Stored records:
--- START ---

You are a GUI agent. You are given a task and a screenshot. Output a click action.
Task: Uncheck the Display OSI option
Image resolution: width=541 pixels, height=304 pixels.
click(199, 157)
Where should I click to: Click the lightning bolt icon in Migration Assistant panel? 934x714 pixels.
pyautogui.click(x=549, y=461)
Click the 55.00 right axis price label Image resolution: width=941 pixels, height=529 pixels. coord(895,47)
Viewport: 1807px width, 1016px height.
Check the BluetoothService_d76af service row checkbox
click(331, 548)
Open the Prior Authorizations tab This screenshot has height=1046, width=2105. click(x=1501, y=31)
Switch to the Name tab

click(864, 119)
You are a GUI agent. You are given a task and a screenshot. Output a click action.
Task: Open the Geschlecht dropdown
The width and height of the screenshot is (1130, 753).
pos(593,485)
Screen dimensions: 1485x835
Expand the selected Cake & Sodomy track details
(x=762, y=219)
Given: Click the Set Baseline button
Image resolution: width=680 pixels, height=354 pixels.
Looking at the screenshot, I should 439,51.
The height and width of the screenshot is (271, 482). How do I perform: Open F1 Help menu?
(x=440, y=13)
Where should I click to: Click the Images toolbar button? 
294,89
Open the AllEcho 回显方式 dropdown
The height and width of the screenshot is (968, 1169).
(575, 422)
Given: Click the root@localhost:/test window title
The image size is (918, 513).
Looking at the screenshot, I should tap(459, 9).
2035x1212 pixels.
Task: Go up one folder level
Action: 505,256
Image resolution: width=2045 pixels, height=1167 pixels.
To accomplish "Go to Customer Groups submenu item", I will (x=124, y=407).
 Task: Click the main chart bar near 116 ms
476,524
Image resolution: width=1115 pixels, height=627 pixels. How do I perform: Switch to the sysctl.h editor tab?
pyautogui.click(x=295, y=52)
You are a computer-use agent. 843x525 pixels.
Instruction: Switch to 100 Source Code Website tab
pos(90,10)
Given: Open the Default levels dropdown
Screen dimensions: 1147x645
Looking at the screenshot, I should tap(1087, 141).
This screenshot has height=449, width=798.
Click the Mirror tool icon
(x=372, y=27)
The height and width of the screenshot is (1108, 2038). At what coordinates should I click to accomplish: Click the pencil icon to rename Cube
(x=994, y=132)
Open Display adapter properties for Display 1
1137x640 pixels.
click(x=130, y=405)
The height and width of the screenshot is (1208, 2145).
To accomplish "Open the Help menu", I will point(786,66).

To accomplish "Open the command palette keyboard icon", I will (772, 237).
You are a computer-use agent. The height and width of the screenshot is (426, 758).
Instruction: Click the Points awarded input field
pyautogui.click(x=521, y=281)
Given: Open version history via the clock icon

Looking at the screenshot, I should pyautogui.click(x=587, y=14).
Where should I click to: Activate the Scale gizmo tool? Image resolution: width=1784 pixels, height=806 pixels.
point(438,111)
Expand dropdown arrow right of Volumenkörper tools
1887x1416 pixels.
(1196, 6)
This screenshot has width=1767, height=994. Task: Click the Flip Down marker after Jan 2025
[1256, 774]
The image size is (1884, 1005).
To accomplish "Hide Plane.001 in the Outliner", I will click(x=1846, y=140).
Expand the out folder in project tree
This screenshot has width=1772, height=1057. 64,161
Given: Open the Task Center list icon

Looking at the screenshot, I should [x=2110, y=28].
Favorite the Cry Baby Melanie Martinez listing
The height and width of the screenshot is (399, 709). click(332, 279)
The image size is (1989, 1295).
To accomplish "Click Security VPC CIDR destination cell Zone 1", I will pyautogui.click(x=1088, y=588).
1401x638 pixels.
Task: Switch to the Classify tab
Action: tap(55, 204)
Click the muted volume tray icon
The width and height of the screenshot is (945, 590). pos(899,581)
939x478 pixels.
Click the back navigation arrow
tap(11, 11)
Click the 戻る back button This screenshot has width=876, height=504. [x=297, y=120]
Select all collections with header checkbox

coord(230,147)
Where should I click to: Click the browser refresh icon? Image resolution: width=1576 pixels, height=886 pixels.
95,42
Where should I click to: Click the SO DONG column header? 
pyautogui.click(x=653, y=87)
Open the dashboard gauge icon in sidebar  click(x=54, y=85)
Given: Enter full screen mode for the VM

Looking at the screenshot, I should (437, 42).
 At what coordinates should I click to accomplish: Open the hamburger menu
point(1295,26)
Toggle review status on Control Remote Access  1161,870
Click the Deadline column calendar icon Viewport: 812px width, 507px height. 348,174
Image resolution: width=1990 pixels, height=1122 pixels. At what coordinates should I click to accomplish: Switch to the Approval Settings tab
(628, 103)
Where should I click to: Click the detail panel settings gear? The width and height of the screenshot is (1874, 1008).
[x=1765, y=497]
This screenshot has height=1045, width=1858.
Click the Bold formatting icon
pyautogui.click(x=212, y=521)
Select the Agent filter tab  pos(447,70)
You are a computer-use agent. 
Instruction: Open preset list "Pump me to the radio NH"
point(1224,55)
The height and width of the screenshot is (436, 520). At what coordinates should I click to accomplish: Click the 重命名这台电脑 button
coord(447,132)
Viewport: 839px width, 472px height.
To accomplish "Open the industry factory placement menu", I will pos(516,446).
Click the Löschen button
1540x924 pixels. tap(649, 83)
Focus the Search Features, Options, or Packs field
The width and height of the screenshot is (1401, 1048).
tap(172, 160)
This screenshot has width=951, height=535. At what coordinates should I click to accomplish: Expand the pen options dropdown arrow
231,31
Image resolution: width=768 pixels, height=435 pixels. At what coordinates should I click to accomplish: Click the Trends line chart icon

--- END ---

▶ _What you have to do_
Would you filter the records and copy each line that contains the word "right"?

▶ _Finished exercise_
Click the 55.00 right axis price label Image resolution: width=941 pixels, height=529 pixels. coord(895,47)
Expand dropdown arrow right of Volumenkörper tools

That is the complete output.